__WHAT NEEDS TO BE DONE__:
What's needed is a word-for-word retyping of the entries below, pictures omitted.

__Screenshot grounding data__:
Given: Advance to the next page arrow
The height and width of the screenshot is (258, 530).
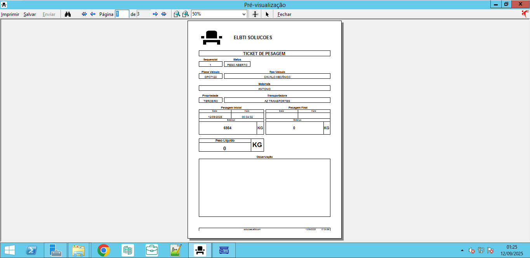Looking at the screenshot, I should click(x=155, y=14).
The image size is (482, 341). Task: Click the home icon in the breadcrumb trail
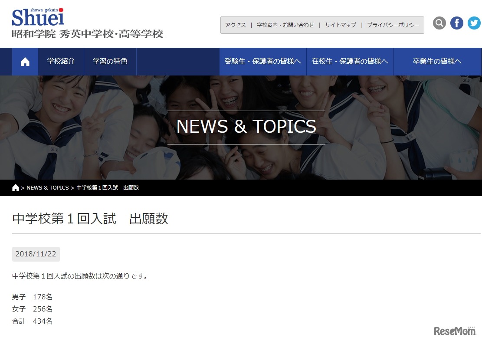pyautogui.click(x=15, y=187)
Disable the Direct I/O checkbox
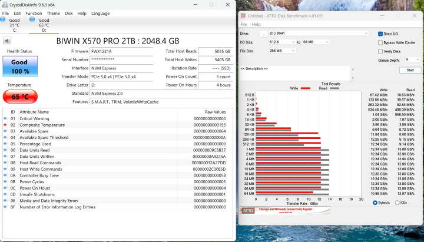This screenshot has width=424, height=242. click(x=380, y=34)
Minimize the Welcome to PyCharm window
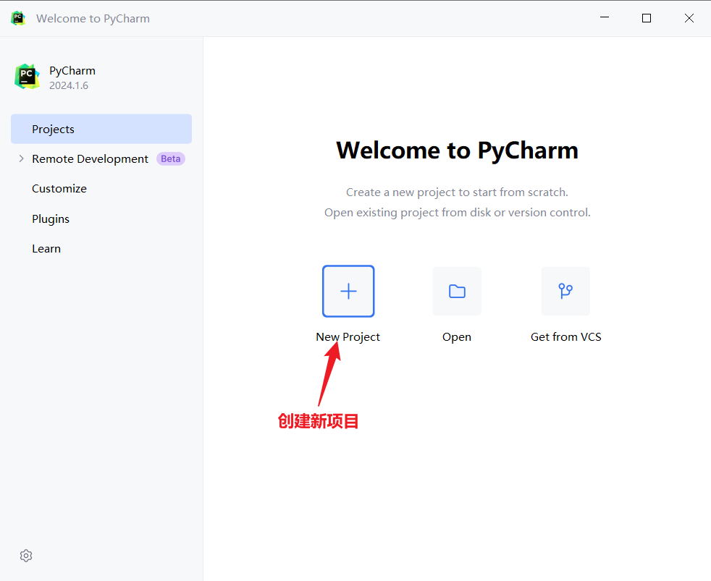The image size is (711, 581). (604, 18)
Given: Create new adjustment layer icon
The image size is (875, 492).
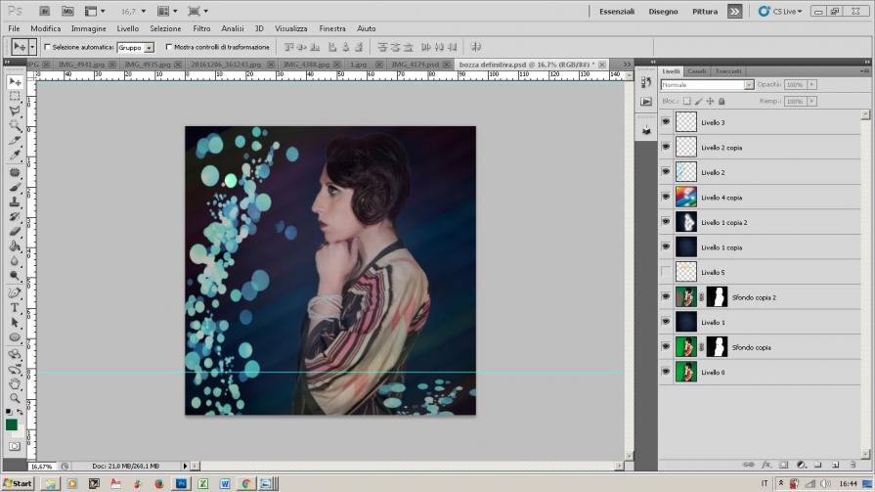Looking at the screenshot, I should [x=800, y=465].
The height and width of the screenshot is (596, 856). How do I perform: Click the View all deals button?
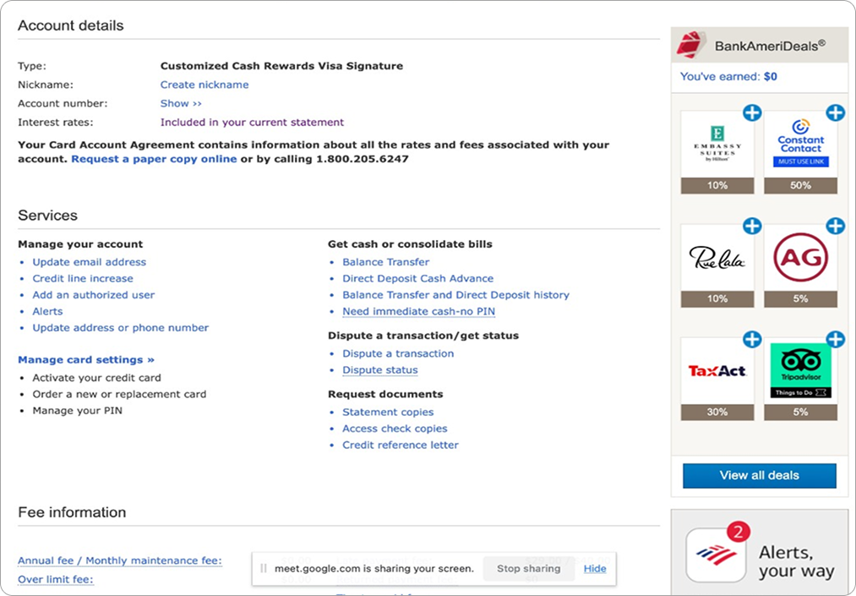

__TASK RESPONSE__:
Given: Advance to the next page arrow
The height and width of the screenshot is (258, 530).
Looking at the screenshot, I should click(x=155, y=14).
The image size is (482, 341). Task: Click the home icon in the breadcrumb trail
pyautogui.click(x=15, y=187)
Disable the Direct I/O checkbox
This screenshot has width=424, height=242. click(x=380, y=34)
Minimize the Welcome to PyCharm window
The image size is (711, 581). (604, 18)
Given: Create new adjustment layer icon
The image size is (875, 492).
Looking at the screenshot, I should [x=800, y=465].
The height and width of the screenshot is (596, 856). How do I perform: Click the View all deals button?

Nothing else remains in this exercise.